Thank You, Red Oak, For a Safe Place to Land
I enjoy editing this blog because I get to connect deeply with the teachers and parents at Red Oak Community School about their experiences. Working with contributors to share their stories, I get to know them better. This piece is a perfect example. My daughter is a 3-day student (attends Wednesday-Friday) while Shelly Robinson’s son attends the 2 day program (Mondays and Tuesdays). As a result, our paths don’t cross that often. But so much of the story she tells here resonates with my family’s ROCS story. - Jodi Kushins, Blog Editor
Thank You, Red Oak, For a Safe Place to Land
With only a handful of weeks remaining this school year, I’ve been in a reflective - and particularly grateful - mood as I look back on our family’s first year outside of the public school system.
About halfway through my son’s first-grade year, I knew in my gut that public school wasn’t going to be our jam.
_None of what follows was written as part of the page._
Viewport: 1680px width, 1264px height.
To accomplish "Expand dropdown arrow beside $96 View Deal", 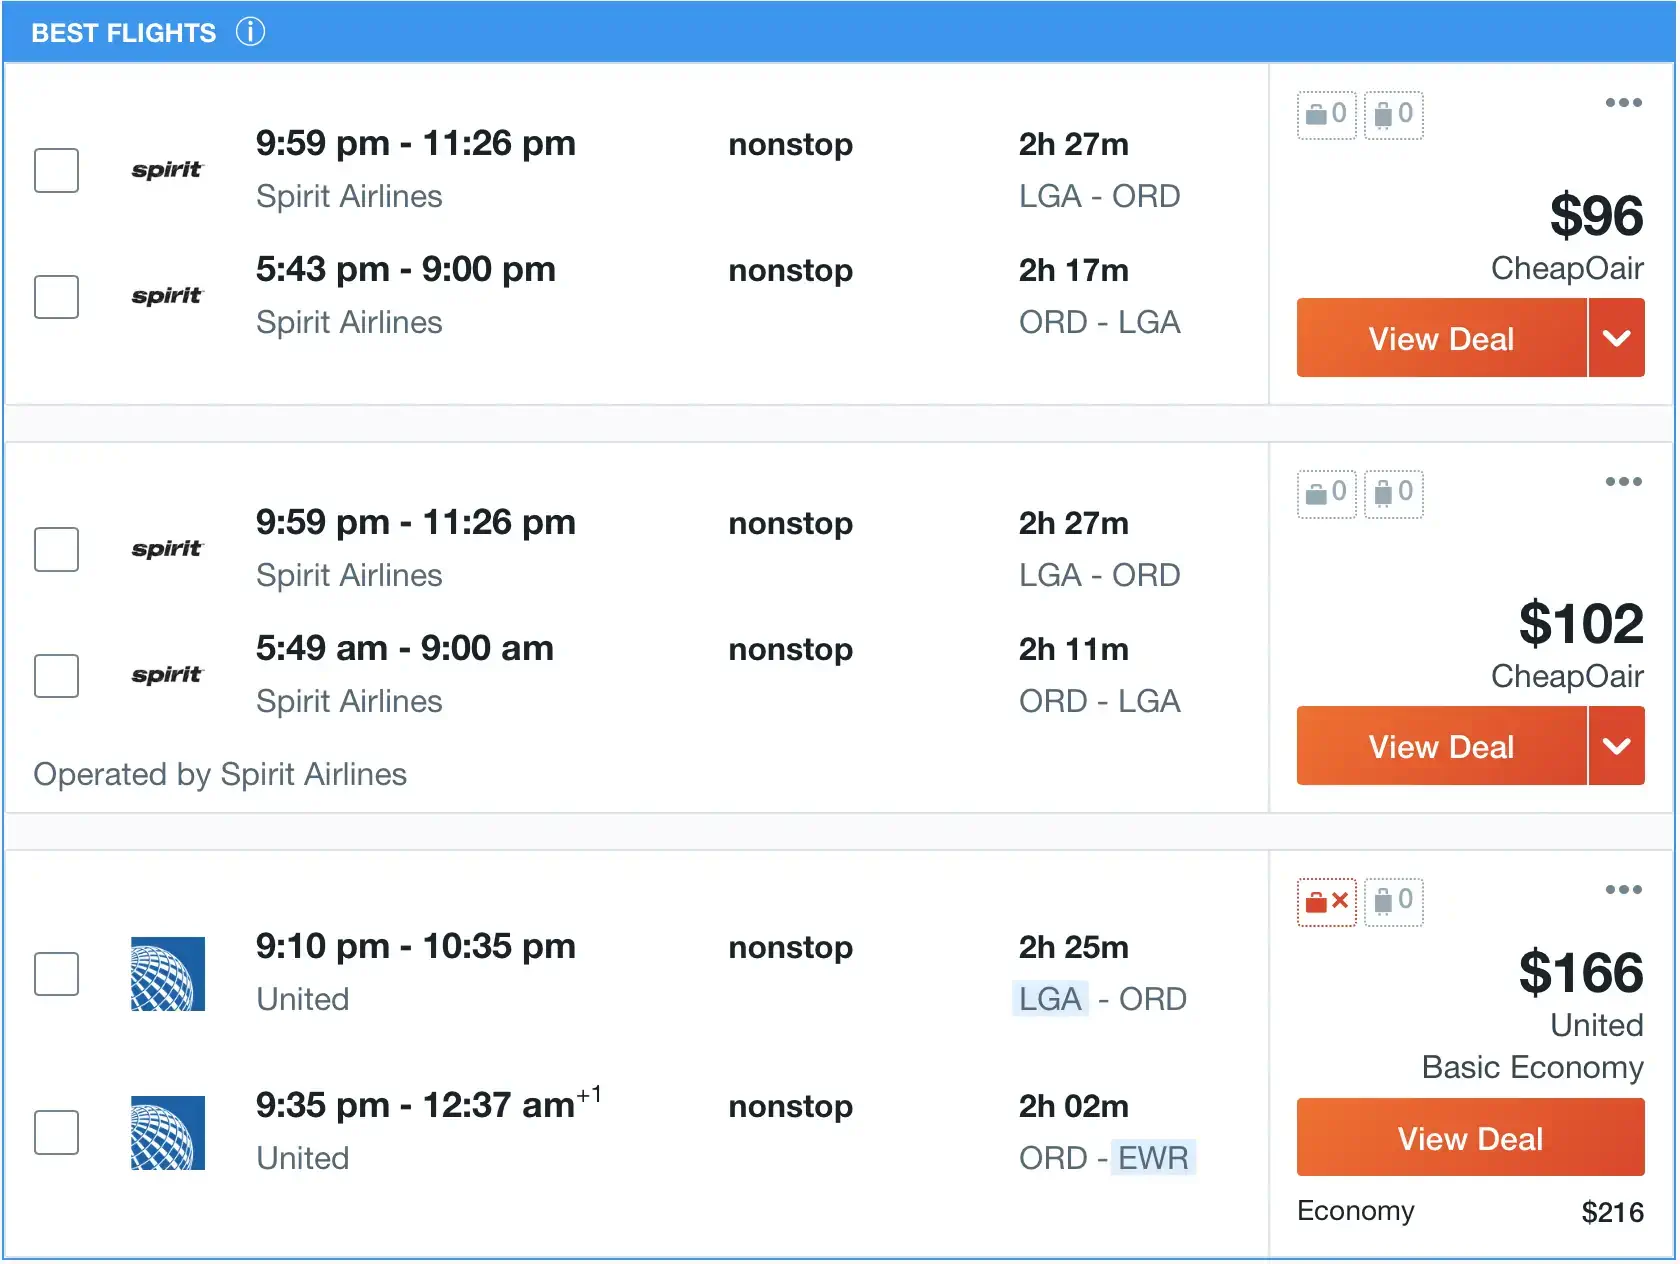I will point(1616,338).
Although we were situated within a highly-ranked school district - one we’d specifically sought out when choosing our home - I was finding that there were just too many aspects of the public school framework that completely collided with my values. Values I didn’t even realize I had until having children and enrolling them in school.
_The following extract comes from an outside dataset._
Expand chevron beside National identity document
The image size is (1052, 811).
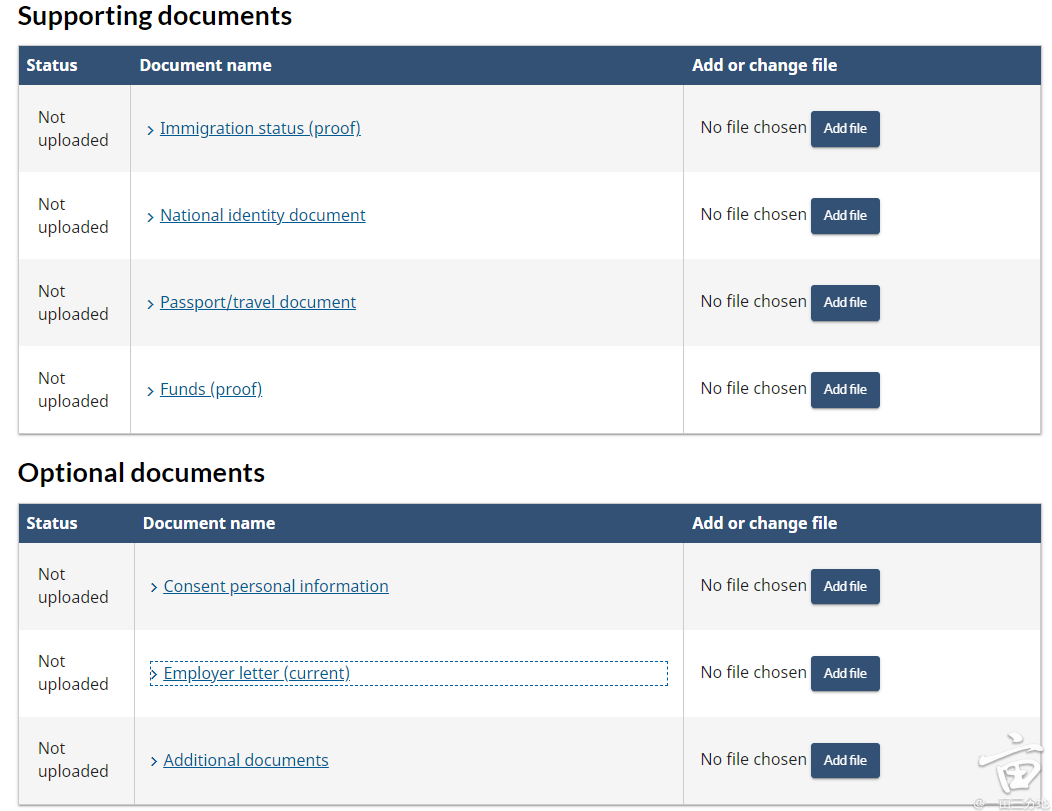click(150, 217)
Continuing to send my son to an environment where learning felt ho-hum to him every day was akin to being in a relationship that I knew was already over.
I could tell he was just going through the motions. And (implicitly) teaching him to tolerate that or “suck it up” would simply result in yet another adult in our world who would grow up thinking that they weren’t worthy of a life they truly loved and enjoyed.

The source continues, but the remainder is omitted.